Suggestion: Be honest about what you can do but understand that it doesn’t let you off the hook for what needs to be done. If you can’t visit in person, could you pay for respite service to give your sibling a well-needed break? Take over tracking the finances? Discuss what each of you can contribute and then go from there to fill in any gaps.
When it comes to helping our parents, our best intentions can easily be lost when arguing with a sister that refuses to do her share. Reasons for dysfunction run wide but the truth is we can’t change anyone else or even fully understand them. The only way to alter the dynamics of a situation is to change our own behavior.
Excuse yourself if you see a blow-up coming. When harsh words are on the tip of your tongue, stop, step back and take a breath. The reality is that your sister may be doing all that she’s willing or able to do. That same reality may also mean the rest of you will have to pick up the slack. It’s unfair but wasting energy fighting losing battles isn’t worth it.
Everyone eventually gets through this difficult time, although not necessarily unscathed. Do the best you can to minimize the damage. Under stress, hurtful words and actions rise within easy reach, but they aren’t easily forgotten if used. If things do get out of hand and you regret your part, apologize and try to do better tomorrow.

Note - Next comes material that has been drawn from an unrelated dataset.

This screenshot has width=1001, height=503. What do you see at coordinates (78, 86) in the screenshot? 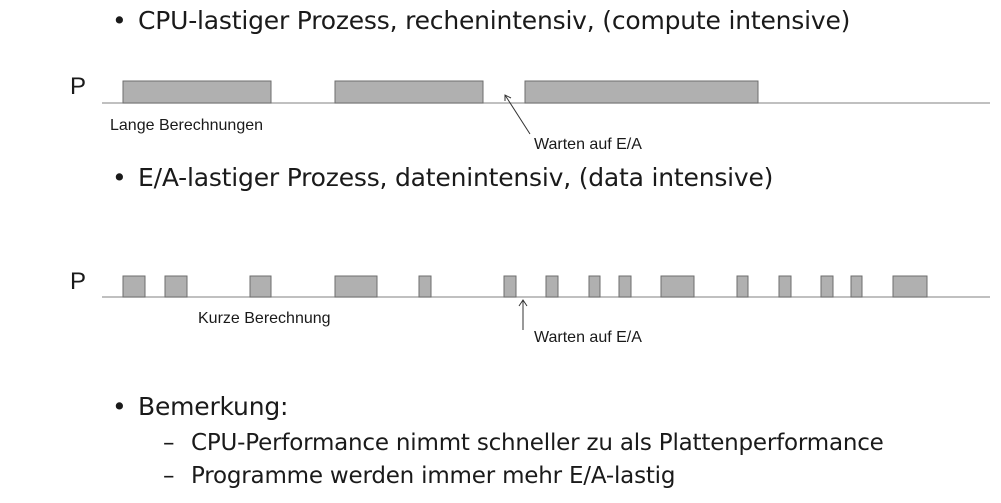
I see `process-label-cpu: P` at bounding box center [78, 86].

Few families survive these situations without moments of frustration and some distress but the good news is that there is help. If you’re sinking, talking to a therapist or clergy with experience helps. Try online forums to connect with people facing your same challenges. And if you’re unable to help your parents because of a sibling standstill, hire a geriatric care manager or mediator to get things back on track.
Coming from the same family doesn’t mean we see the world the same, even the one we shared. We typically choose spouses and friends with complementary characteristics to our own personality but we don’t pick our brothers or sisters. They are thrust upon us as we are to them.
Sibling relationships can be volatile and sometimes under great stress, explosive. But unless they are truly toxic, you don’t want to lose your brothers or sisters – even if they got away with everything when you were kids. As my mother used to tell me, this is the time to be the bigger person.
Or at least don’t be the one who lights the dynamite.